Some may be stronger than others. Some have more natural resistance. But the rest of us? In your own weakness, how do you remain in the breach as the pressure mounts?  

For those who have been broken and restored, you know there is only one way you can survive in the breach.

You know who filled the gap for you — who carried the cross when you could not do it alone.

You know who’s Spirit returned strength upon strength to you even when hope seemed lost — even when everyone else said, stop trying, stop striving, it’s no use anymore.

His Spirit told you otherwise. His Spirit said, stay.

So you continue to trust, to be good, to be generous, maybe even to a fault. What other choice do you have?

You stay firm and faithful. You hang on with all your might. You cling tight to your Lord. And he sustains you. Against all odds, he gives you hope and courage.

You dodge the bullets, you take the blows. All those weary nights, the long drives, the disappointment, the sense of failure, the broken promises, the lies and betrayal — none of it is enough to make you let go, since he remains with you always.

Even your own foolish mistakes are not enough to stop his loving grace, his everlasting goodness.

So the Spirit of Christ pours out over you. You fling open the archives of your faith to see all the blessings, all the miracles, all the times he filled in the gaps for you when you fell short… all the marvels you’ve seen where the hand of God worked in your life.

And so, you stay.

You take the posture of the servant, the warrior, the king — on your knees before the Father.

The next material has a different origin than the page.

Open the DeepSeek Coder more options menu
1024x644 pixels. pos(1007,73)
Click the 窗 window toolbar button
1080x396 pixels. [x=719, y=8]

Here I am, O Lord. I don’t know how I keep going, but here I am.

Help me shoulder my responsibilities, my cross.

I hold on tight to my Lord. And close to him I am safe.

Close to him I have faith.

Close to him I live and give life, as it has been given unto me.  

Close to him I will see the glory of God.

. . . . . . .

My sheep hear my voice, and I know them, and they follow me; and I give them eternal life, and they shall never perish, and no one shall snatch them out of my hand. My Father, who has given them to me, is greater than all, and no one is able to snatch them out of the Father’s hand. I and the Father are one.”